Below are the records; copy exactly the stretch from the line containing "Privacy Policy (312, 746)" through the line containing "Playstation (430, 34)", both ends included, and nothing else.

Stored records
□ □ □ □
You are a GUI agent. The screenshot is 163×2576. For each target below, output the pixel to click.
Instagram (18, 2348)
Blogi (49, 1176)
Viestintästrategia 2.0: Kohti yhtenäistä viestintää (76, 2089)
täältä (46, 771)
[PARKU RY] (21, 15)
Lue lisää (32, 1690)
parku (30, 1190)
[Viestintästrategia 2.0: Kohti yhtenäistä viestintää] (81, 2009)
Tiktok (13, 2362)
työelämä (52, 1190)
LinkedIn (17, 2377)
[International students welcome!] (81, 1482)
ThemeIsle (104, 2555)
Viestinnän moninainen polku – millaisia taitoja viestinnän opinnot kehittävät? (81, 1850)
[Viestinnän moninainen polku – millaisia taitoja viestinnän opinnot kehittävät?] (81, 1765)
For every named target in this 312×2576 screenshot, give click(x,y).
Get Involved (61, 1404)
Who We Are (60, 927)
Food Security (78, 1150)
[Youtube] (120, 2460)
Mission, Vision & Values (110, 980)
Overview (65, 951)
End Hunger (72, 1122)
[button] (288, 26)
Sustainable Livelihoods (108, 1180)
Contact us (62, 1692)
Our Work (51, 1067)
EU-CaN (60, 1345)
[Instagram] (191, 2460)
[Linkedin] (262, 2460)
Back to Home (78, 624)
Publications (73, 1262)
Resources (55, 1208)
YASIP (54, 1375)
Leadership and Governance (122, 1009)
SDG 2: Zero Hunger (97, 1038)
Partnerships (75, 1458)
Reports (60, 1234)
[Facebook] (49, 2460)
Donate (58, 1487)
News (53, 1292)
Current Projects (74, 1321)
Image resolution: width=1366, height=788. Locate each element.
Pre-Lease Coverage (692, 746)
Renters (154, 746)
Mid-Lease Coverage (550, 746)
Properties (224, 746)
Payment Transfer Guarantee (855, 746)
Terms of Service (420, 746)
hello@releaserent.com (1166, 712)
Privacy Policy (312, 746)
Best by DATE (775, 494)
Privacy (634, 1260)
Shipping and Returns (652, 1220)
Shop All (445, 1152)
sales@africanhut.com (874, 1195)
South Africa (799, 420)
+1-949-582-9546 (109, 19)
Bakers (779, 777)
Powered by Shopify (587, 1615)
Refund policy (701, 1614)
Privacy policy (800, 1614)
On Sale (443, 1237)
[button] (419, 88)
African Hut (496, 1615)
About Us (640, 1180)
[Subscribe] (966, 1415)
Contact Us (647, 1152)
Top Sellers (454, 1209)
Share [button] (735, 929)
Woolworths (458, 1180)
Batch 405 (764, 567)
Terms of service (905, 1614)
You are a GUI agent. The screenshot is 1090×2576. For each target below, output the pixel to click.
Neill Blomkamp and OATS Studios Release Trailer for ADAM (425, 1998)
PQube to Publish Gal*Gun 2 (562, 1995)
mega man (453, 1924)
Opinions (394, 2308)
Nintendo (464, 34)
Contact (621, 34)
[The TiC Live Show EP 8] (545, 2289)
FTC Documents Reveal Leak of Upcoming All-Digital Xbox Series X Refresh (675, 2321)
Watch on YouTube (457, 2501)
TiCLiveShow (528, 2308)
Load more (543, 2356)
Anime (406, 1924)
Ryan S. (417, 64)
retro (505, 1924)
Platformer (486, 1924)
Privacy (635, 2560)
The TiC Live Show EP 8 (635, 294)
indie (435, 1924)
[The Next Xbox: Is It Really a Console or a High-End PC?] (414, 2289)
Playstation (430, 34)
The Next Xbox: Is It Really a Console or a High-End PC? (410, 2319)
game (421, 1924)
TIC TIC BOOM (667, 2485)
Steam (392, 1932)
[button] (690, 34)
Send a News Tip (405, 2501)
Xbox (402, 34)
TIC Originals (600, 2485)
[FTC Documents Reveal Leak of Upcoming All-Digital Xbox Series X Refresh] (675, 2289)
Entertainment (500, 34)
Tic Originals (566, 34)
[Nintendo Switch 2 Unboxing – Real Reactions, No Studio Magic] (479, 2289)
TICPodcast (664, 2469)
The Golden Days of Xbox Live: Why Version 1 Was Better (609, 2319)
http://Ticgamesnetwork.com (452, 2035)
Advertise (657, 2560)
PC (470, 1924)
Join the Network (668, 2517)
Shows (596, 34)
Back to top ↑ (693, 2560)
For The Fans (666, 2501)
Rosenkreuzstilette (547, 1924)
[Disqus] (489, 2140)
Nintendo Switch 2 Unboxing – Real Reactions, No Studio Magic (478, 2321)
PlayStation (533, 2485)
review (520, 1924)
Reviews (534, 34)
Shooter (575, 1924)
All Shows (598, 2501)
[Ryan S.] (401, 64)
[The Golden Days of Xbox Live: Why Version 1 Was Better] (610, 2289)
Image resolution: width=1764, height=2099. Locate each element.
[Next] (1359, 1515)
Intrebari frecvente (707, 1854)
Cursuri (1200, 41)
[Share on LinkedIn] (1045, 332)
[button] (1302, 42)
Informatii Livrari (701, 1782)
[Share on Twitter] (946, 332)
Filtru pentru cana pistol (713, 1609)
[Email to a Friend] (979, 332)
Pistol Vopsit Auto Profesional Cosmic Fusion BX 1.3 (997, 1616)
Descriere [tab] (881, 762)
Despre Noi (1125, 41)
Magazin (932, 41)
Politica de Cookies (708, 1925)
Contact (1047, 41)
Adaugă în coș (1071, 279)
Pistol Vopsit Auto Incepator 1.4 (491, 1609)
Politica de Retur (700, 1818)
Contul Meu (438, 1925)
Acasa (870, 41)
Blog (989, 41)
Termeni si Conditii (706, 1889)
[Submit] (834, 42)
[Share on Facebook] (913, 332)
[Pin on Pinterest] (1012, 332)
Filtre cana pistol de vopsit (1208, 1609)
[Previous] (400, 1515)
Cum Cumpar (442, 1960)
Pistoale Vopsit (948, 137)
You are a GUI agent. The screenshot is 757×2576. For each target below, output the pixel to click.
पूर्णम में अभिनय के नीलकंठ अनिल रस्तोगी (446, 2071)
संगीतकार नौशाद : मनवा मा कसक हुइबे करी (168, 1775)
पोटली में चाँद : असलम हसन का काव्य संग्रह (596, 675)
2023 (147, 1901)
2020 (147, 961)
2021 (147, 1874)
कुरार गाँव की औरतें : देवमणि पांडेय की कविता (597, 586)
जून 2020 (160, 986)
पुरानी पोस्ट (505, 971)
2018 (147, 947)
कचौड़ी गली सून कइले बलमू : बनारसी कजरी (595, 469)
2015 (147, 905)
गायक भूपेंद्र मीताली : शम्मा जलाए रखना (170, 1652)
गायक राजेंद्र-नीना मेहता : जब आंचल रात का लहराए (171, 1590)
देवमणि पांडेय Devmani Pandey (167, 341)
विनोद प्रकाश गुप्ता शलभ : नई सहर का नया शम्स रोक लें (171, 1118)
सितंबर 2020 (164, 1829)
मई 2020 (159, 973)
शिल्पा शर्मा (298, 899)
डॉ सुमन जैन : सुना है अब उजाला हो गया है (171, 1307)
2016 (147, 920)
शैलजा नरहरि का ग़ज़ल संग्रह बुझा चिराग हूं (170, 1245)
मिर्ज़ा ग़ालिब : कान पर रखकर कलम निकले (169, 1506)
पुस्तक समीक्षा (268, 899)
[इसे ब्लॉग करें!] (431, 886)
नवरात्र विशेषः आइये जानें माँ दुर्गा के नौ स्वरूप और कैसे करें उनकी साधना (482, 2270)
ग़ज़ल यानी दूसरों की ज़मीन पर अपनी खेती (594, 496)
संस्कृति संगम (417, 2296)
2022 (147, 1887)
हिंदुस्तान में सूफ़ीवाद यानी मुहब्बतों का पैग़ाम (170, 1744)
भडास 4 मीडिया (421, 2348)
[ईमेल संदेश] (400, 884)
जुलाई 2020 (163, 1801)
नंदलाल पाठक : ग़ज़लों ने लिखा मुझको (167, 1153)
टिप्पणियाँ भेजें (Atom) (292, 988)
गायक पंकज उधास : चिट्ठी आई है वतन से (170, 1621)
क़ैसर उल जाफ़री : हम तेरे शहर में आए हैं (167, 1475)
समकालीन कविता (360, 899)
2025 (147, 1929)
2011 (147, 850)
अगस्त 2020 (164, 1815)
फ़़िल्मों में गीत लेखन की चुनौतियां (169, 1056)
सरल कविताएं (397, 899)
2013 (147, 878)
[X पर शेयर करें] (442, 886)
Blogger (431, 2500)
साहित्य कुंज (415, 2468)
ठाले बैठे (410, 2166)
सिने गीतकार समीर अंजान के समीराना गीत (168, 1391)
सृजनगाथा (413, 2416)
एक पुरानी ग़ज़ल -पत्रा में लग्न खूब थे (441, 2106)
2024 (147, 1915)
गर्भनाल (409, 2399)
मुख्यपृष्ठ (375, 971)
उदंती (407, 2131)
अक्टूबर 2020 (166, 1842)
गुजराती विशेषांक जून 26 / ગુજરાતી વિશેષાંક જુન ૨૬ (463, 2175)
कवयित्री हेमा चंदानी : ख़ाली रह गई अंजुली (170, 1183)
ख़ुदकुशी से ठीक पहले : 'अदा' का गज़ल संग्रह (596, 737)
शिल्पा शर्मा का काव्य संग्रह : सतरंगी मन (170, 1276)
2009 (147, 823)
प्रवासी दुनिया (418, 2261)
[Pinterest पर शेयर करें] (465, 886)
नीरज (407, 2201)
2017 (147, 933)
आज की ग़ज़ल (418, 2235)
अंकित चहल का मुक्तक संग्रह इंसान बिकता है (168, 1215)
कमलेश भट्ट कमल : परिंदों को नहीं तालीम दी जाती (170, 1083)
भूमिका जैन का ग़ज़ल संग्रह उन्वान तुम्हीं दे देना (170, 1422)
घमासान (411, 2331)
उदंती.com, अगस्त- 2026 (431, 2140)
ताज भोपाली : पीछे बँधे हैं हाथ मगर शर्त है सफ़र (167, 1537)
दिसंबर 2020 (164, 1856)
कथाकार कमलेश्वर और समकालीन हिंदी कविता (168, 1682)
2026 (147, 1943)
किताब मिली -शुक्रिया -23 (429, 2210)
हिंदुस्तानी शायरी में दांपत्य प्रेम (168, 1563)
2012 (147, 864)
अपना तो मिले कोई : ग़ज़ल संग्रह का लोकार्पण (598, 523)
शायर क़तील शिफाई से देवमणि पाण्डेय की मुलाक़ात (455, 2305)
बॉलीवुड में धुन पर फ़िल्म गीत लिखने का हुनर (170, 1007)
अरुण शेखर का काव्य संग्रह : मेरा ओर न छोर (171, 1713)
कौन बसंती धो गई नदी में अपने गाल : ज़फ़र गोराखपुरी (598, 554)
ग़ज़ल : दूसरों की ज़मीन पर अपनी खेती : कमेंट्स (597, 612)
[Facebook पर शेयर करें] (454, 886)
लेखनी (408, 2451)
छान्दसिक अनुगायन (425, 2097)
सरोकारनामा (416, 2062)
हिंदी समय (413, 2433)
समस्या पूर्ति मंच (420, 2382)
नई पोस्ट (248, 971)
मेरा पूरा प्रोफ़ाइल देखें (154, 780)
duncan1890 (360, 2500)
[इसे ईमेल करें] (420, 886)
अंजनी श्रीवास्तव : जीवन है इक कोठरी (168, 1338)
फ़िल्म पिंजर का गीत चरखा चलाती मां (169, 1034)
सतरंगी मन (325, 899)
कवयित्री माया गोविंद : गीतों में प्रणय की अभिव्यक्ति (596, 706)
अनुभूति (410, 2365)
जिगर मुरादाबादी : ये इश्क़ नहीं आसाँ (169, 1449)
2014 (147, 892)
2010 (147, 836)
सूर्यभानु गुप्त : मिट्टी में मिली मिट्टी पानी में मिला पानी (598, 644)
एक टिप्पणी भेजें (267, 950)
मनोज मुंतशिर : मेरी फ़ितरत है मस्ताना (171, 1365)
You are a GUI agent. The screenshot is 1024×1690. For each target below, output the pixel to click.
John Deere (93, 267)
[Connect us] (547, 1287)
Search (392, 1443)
□ □ □ □
**RESPONSE BELOW**
Privacy Policy (312, 746)
Best by DATE (775, 494)
Privacy (634, 1260)
Shipping and Returns (652, 1220)
Shop All (445, 1152)
sales@africanhut.com (874, 1195)
South Africa (799, 420)
+1-949-582-9546 (109, 19)
Bakers (779, 777)
Powered by Shopify (587, 1615)
Refund policy (701, 1614)
Privacy policy (800, 1614)
On Sale (443, 1237)
[button] (419, 88)
African Hut (496, 1615)
About Us (640, 1180)
[Subscribe] (966, 1415)
Contact Us (647, 1152)
Top Sellers (454, 1209)
Share [button] (735, 929)
Woolworths (458, 1180)
Batch 405 (764, 567)
Terms of service (905, 1614)
You are a GUI agent. The screenshot is 1090×2576. For each target below, output the pixel to click.
Neill Blomkamp and OATS Studios Release Trailer for ADAM (425, 1998)
PQube to Publish Gal*Gun 2 (562, 1995)
mega man (453, 1924)
Opinions (394, 2308)
Nintendo (464, 34)
Contact (621, 34)
[The TiC Live Show EP 8] (545, 2289)
FTC Documents Reveal Leak of Upcoming All-Digital Xbox Series X Refresh (675, 2321)
Watch on YouTube (457, 2501)
TiCLiveShow (528, 2308)
Load more (543, 2356)
Anime (406, 1924)
Ryan S. (417, 64)
retro (505, 1924)
Platformer (486, 1924)
Privacy (635, 2560)
The TiC Live Show EP 8 (635, 294)
indie (435, 1924)
[The Next Xbox: Is It Really a Console or a High-End PC?] (414, 2289)
Playstation (430, 34)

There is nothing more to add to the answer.